Не знаю, виден ли ныне с колокольни Тверской бульвар, но где-то там, на какой-то скамье тот же Маяковский вскоре и попросит его: «Пастернак, объявите меня первым поэтом. Ну что вам стоит, – и добавит: – А я сейчас же объявлю вас вторым…» Был такой факт. Пастернак вроде бы промолчал. Да и бывают ли среди небожителей – вторые?.. А вообще, повторю, хотел быть, как все. Правда, когда Цветаева уже в 1926-м обмолвится вдруг в письме, что он и оказался «как все», неожиданно обидится. Хотя тут, если вдуматься, нет противоречия. Он хотел быть, как все, в жизни: «без привилегий», равным и в быту, и в толпе. Но – не в поэзии же!.. Курьез, но когда в 1950-х, с первым инфарктом, его, знаменитого уже поэта, уложат в коридоре Боткинской – в палатах мест не было (Москва, 2-й Боткинский проезд, 5), – он именно этому и, кажется, искренне – обрадуется. Это подчеркнет равенство его со всеми. Но ведь равенство по горизонтали – «в лежке». А вот по вертикали – в духовном росте, в вершинах творчества – равенства не признавал. Тоже курьез, но когда в Париже в гостях у Прокофьева, композитора, той же Цветаевой понравился самый вкусный, изысканный каштановый торт, то она, протянув тарелку и указав на него, вдруг попросит: «Дайте мне еще кусок того, этого, лучшего… Пастернака!» Заговорилась! Но имя сорвалось как эталон, как идеал. И весь вечер у Прокофьева так и звали, смеясь, этот торт «Пастернаком».
========================================================================
## [Задание 1]
Выпишите из листинга ниже все строки, где встречается слово «agent», учитывая регистр букв.

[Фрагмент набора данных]
========================================================================
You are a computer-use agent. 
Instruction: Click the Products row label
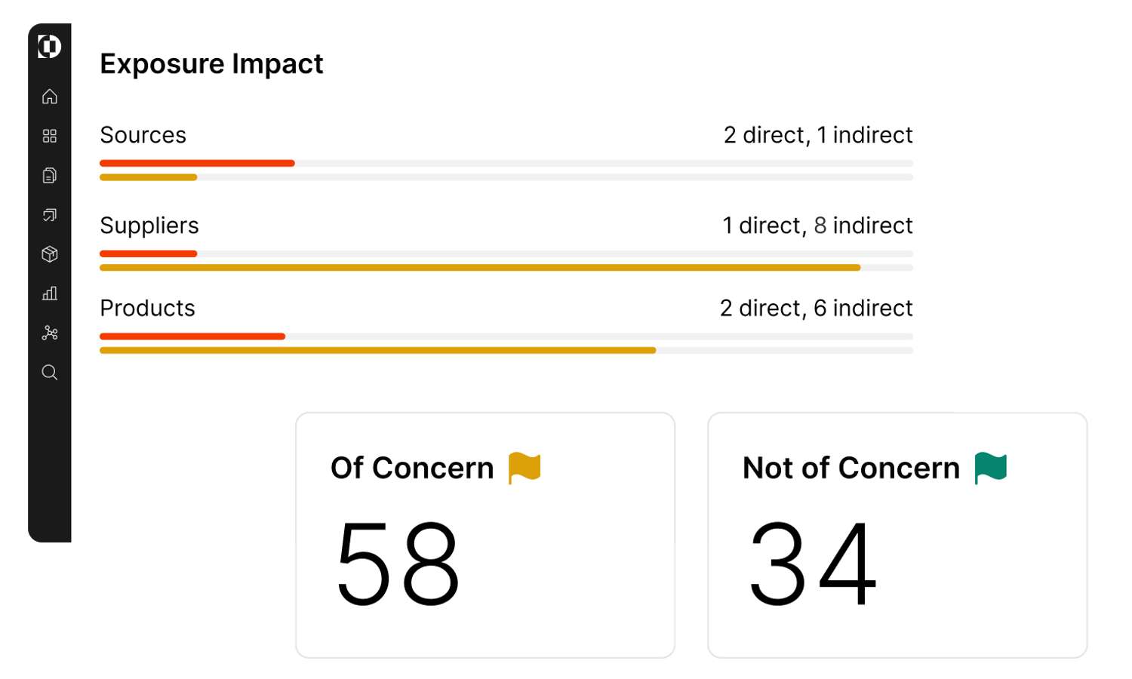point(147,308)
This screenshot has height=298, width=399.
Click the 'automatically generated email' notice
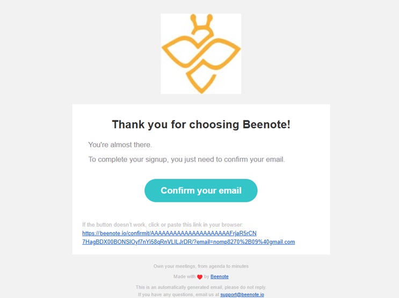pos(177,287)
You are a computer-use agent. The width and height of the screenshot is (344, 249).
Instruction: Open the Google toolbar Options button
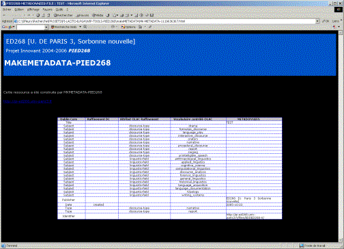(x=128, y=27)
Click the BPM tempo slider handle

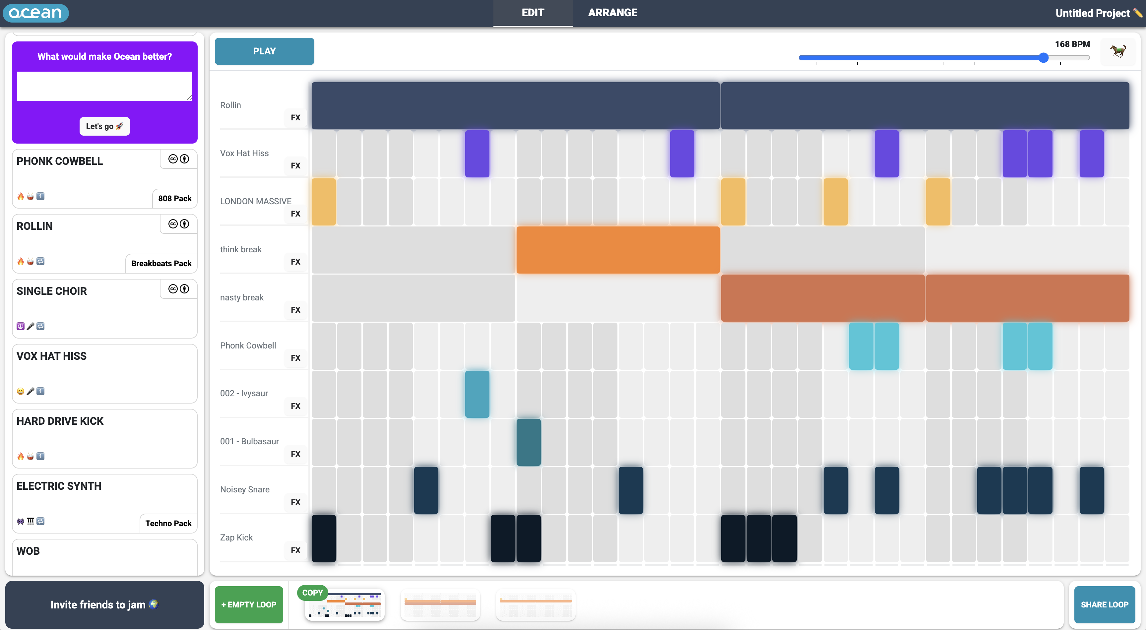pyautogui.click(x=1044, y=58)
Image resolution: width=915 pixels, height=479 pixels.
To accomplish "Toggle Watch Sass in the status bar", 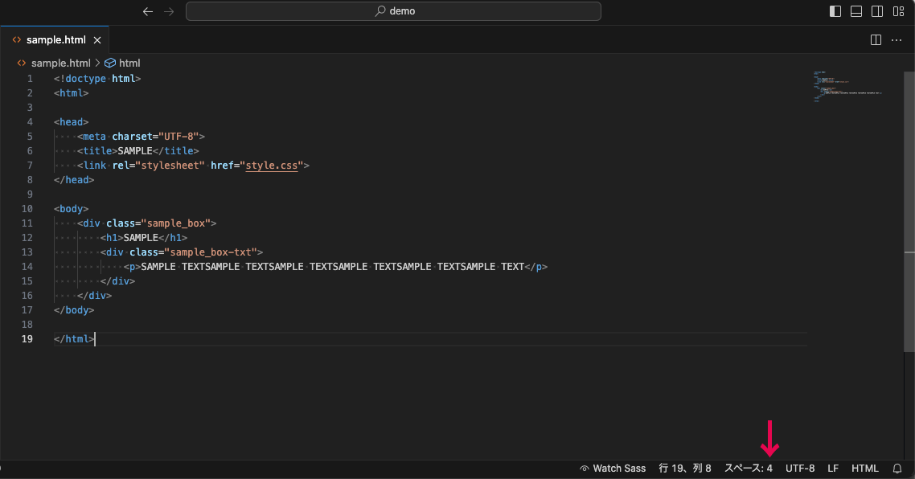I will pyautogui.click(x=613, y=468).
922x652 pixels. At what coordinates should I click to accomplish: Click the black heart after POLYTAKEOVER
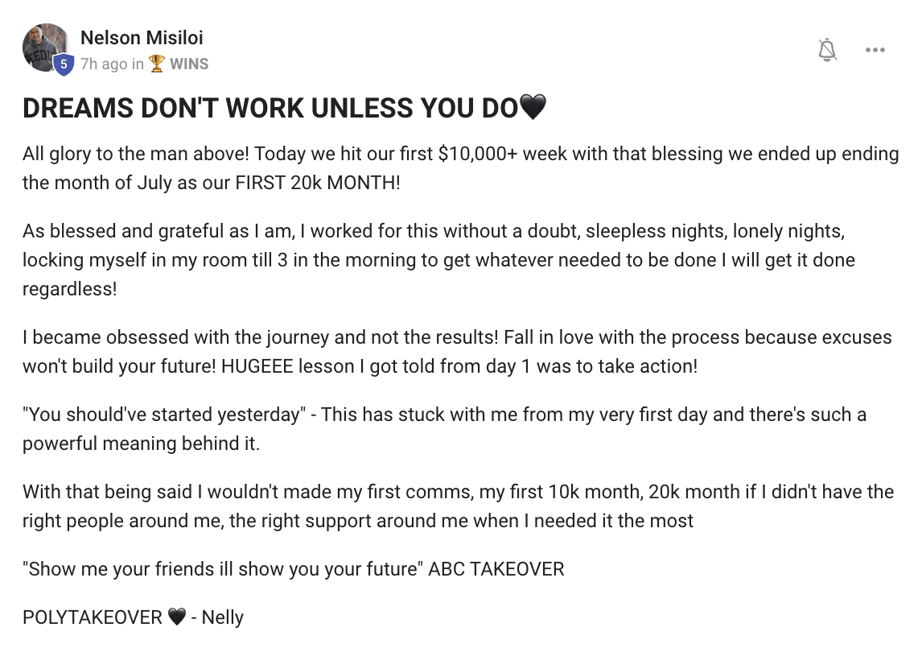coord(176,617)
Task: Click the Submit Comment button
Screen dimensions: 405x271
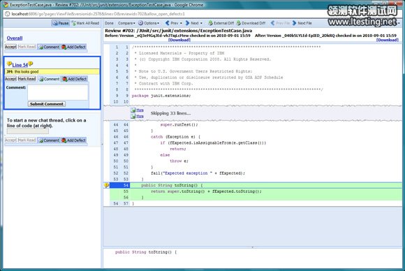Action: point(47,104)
========================================================================
## [Задание 2]
Подхватите отрывок о Пастернаке и допишите продолжение сразу после его последней фразы.

## [Результат 1]
You are a computer-use agent. 
You are a computer-use agent. The width and height of the screenshot is (344, 249).

## [Результат 2]
Жил мигами, как ребенок. Молнии и не живут иначе! В молодости мог на улице показать язык девице, уставившейся на него. Анненков, художник, видевший, что прохожие и так оглядываются на них, тут не смолчал: «Ну, это слишком!» На что поэт прогудел: «Я, знаете, очень застенчив…» Нескладная фигура, легкая, почти женская походка, огромные губы с медным отливом и взгляд, сверкающий белками. Таким выбегал на площадь перед храмом Христа Спасителя, когда отцу дали квартиру на Волхонке, в доме Художественного общества (Москва, ул. Волхонка, 14). Стихи писал сложные, но выглядел порой простовато. Смеялся, что когда его брали в армию и он голый предстал перед комиссией, то его, кандидата философии уже, автора двух книг, вдруг спросили: «А ты вообще грамотный или как?..» Да, да, это правда! И умел, словно рак, «хорошеть в кипятке». Так написал про себя. Чем хуже жизнь, тем – лучше. Это бесило близких, а будущих жен даже оскорбляло. Не от того ли жить с родителями ему очень скоро стало трудно. Крикливая, добрая, нервная еврейская семья: надрыв, слезы, вечная валерьянка. «Скандал утром, – пишет отец. – Желание настоять на своем. Больше жить вместе невозможно…» А сын просто выл: «Мама, милая, я гибну; всё больше и больше… и мне ясно, что всё это чуждое мне благополучие, благодушие… – увеличивающаяся гибель. Пока не поздно, я верну себя себе…» И – ушел. Снял комнату, где одна девушка, «как с полки», достала его жизнь и пыль «обдула». Так сочинит про каморку свою со спичечный коробок, где окно смотрело на Кремль, на не взятую пока вертикаль…

«Ах, бросьте эти штучки! Принимайте по пять капель Пастернака», – шутили в компаниях, когда хотели успокоить кого-нибудь. Доля истины в шутке была. Ибо поэт сначала поддакивал всему: «да-да-да!», и лишь когда допекало, говорил «нет», но – бесповоротно. Относилось это к семье, друзьям, флиртам, даже к революциям. Не просто жил иллюзиями – отстаивал их. «Почему всем, – написал отцу, – дана свобода обманываться, а я должен быть мудрецом, который решит жизнь как математическую задачу?..»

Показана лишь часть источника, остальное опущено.